One of the areas that has been most affected by the disaster is agriculture and fishery markets. Mari Takenouchi, an independent journalist in Japan, has followed the effects of the disaster, and found the government is doing a lot to hide some of the radiation’s effects.
She speculates strontium 90 and yttrium 90 radiant raise the incidence of leukemia, diabetes, suppressed immune systems, damage of nervous systems and developmental damage to unborn babies. However, the government was slow to include these radiant in its initial reports.
“Since the Japanese government acknowledged the severe danger of strontium 90, they are doing their best to avoid this topic,” Takenouchi said. “Since there is no scientists who do the research on this in Japan, nobody can say the negative impacts for sure, but I think it is already happening.”
Nuclear protest continue in Japan following the Fukushima nuclear disaster. © Courtesy of: AFP |
“In spite of majority of people's opinion, more than 70 percent are against nuclear power now in Japan,” Takenouchi said. “But one day, I think Japanese people's inner outrage could translate into real change when the next nuclear disaster takes place.”
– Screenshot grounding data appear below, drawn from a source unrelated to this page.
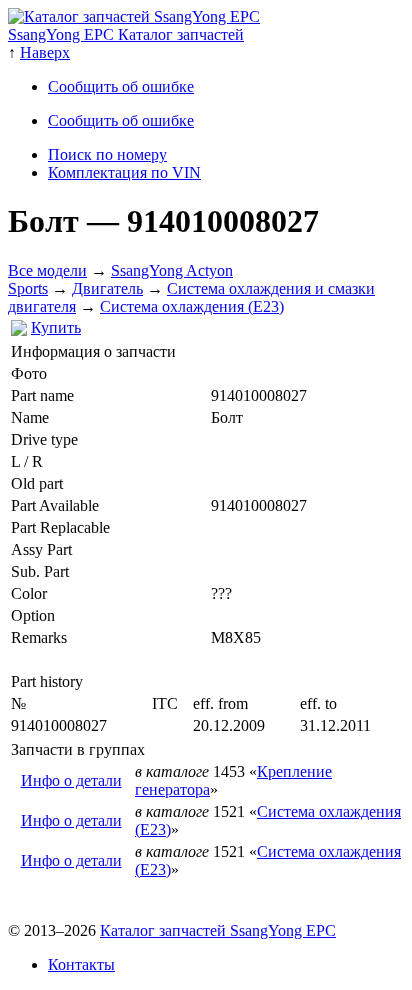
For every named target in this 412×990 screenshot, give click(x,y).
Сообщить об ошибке (121, 86)
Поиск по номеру (107, 154)
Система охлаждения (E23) (192, 306)
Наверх (45, 52)
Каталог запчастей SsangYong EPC (218, 930)
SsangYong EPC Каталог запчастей (126, 34)
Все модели (47, 270)
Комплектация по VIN (124, 172)
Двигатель (107, 288)
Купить (56, 327)
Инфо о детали (71, 780)
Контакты (81, 964)
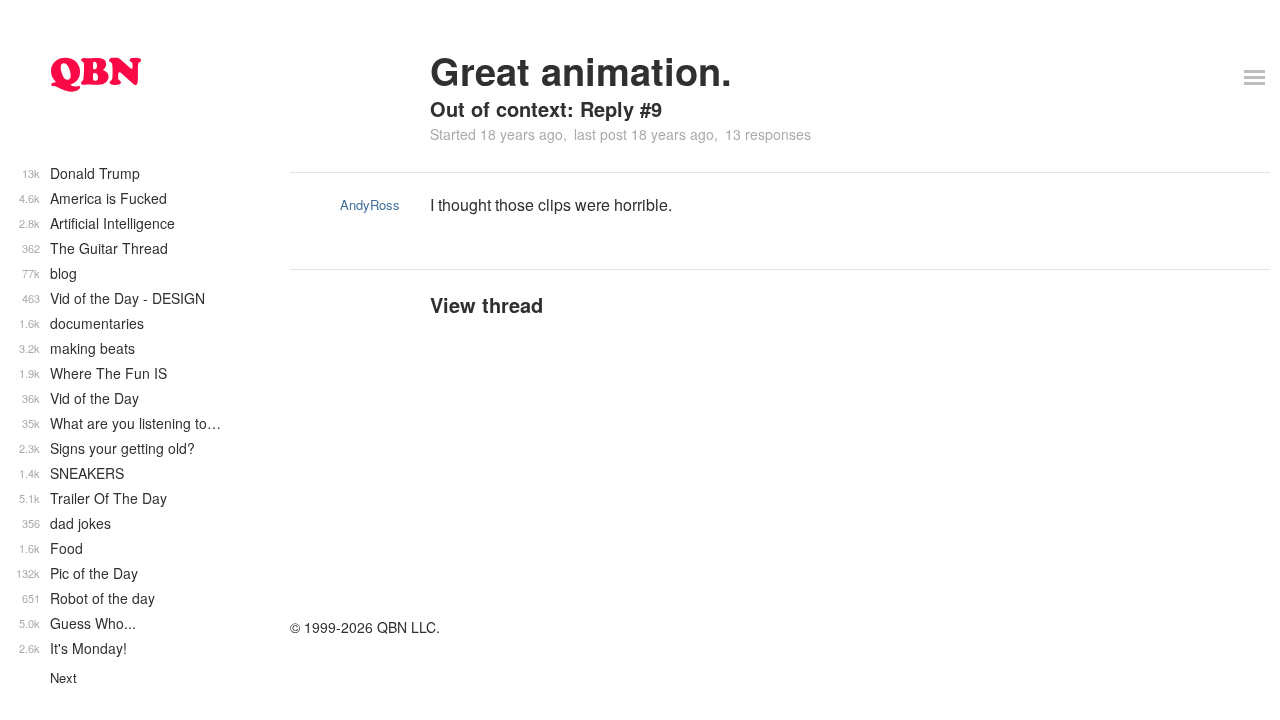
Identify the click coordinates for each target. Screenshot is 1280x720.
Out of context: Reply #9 (546, 108)
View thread (486, 304)
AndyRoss (370, 204)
Despite the government's actions there is a strong anti-nuclear sentiment growing in Japan. The Citizen’s Nuclear Information Center (CNIC) is one such group which looks to spread information on the dangerous consequences of nuclear energy and strive towards a nuclear free world.
Hajime Matsukubo, an officer with the center, said the organization has gathered eight million signatures towards its 10 million signature goal to prove there is a strong opposition to nuclear power.
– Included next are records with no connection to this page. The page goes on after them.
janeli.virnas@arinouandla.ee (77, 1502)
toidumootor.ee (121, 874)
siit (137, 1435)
While these efforts have an impact on the startup of some nuclear plants such as the Takahama Power Plant, the government is ultimately looking to restart its nuclear program by January or February, Matsukubo said.
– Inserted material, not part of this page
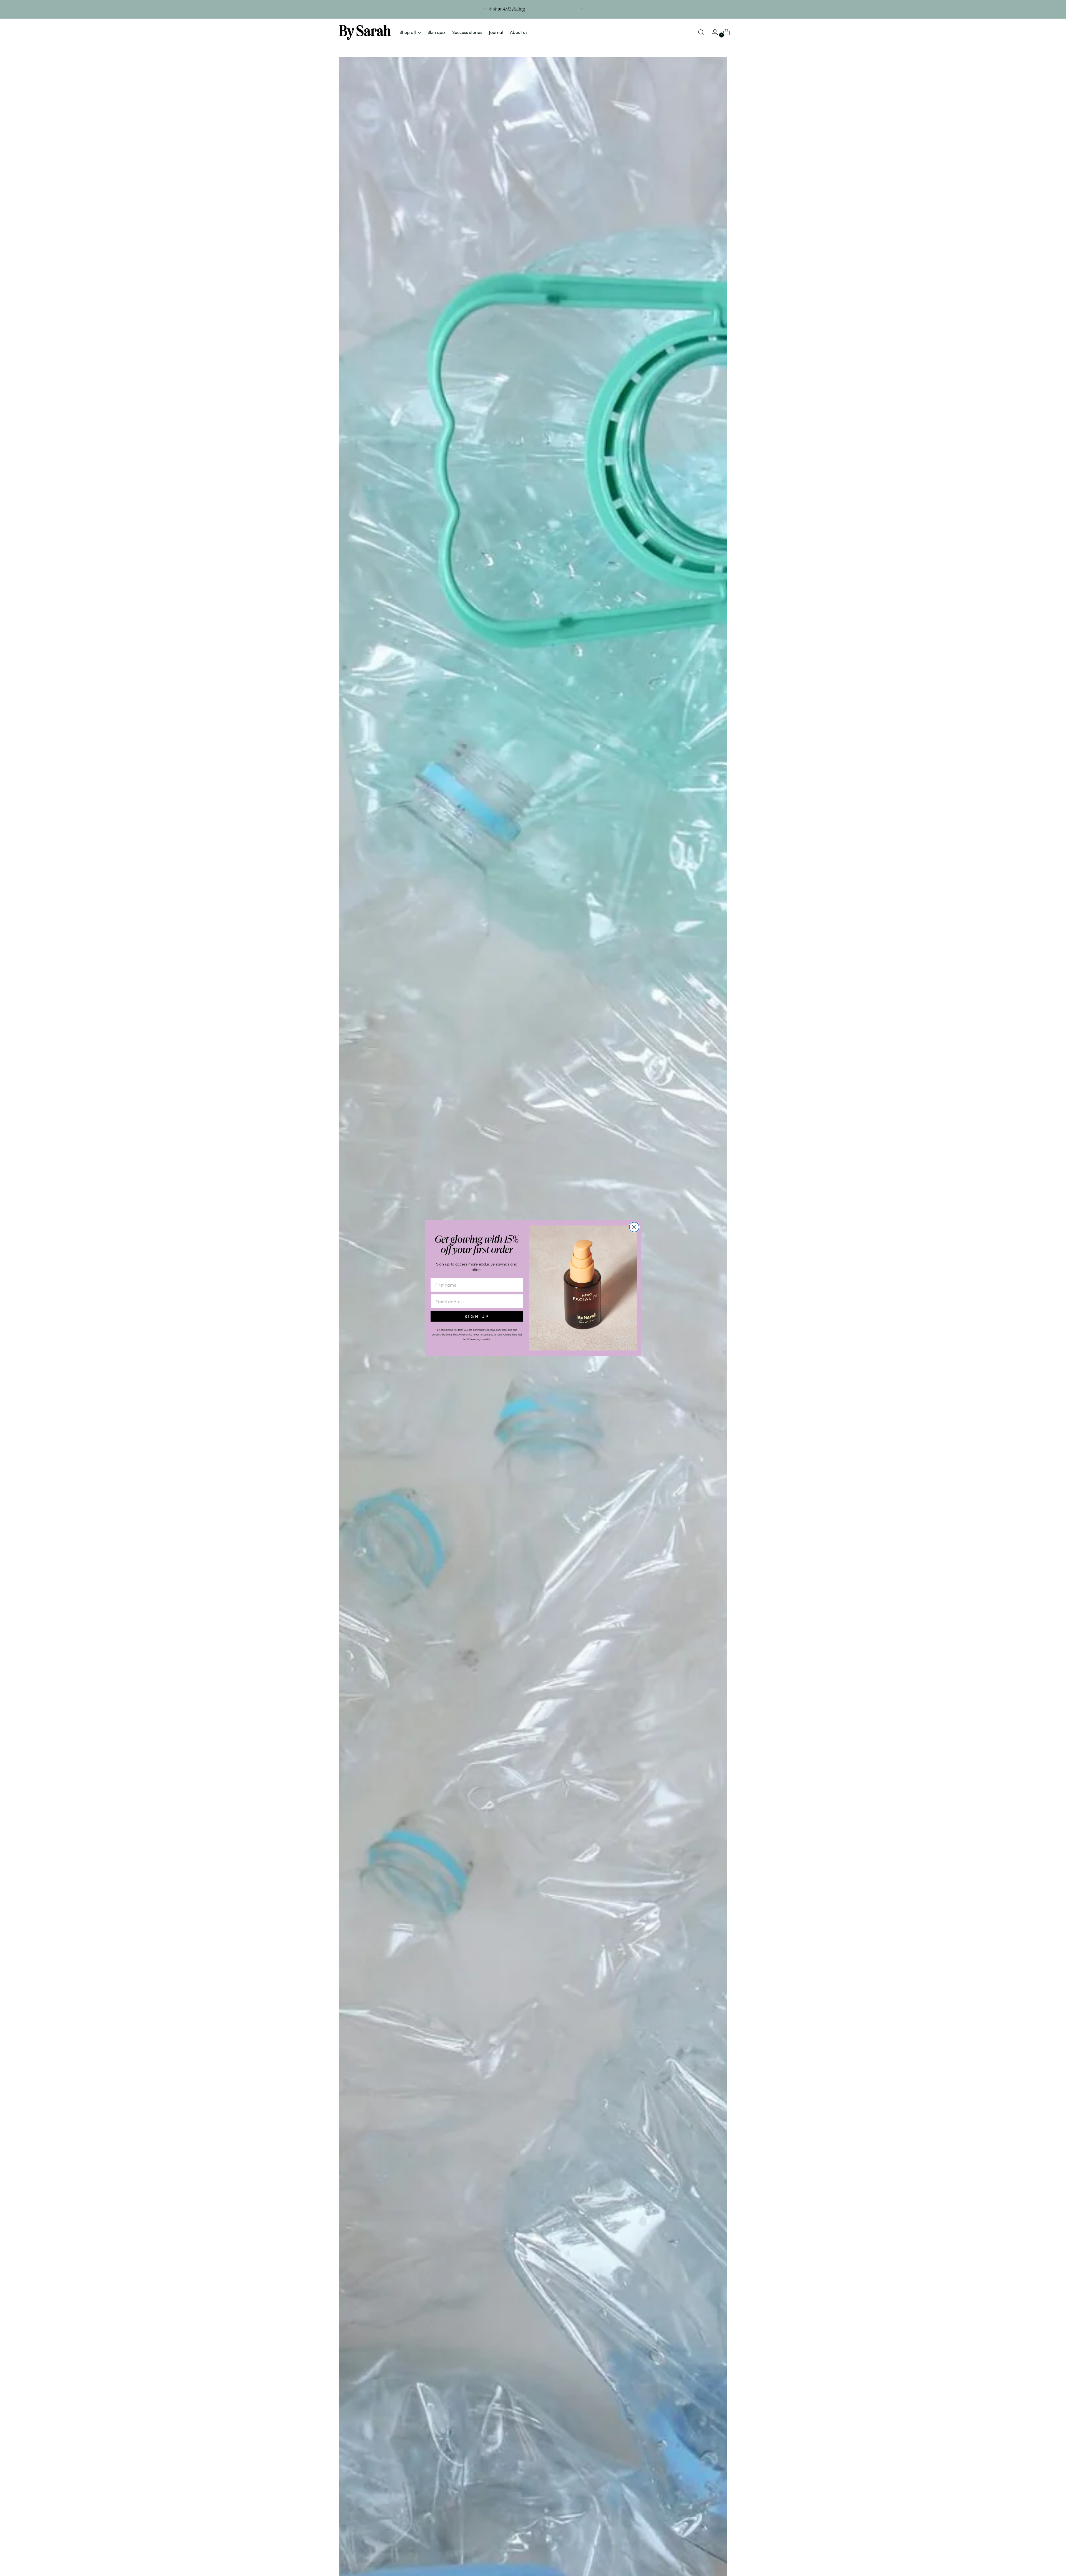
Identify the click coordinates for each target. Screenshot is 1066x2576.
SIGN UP (476, 1316)
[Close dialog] (634, 1227)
“Maybe it’s difficult that nuclear power is one of the main political issues,” Matsukubo said. “It’s only nery one political issue and to people the economic issue is more important.”
Many different environmental issues make-up the Japanese political landscape and many of them stem from Japan’s lack of mineral resources. The country is largely dependent on imported resources in order to sustain itself ranking it the world’s largest importer of coal and liquefied natural gas, according to the CIA World Fact Book. Japan also suffers from low levels of food production, making it more dependent on imports.
Larry Korn, student of the farmer and philosopher Masanobu Fukuoka and English translator of Fukuoka’s book The One-Straw Revolution, said rice is heavily subsidized in Japan, a practice left over from the Tokugawa period (1603 - 1868).
Farmer Takashi Nakajima operates a tractor in his lettuce field in Kawakami Village, Nagano Prefecture, Japan. © Courtesy of Masaaki Iwamoto/Bloomberg |
“They feel like they have to grow enough rice to feed the country,” Korn said. “They have to depend on other places for all of their oil and most of their natural resources, but rice they won’t let go of that one thing, so they subsidize the rice growers.”
But very few people make their way as farmers anymore as 91.3 percent of the population lives in urban zones according to the CIA World Factbook.
This has brought about the need for more urban agriculture in the cities. There’s been a dramatic increase in urban farm production with one-third of all Japanese agricultural output generated by urban agriculture according to a United Nations University article.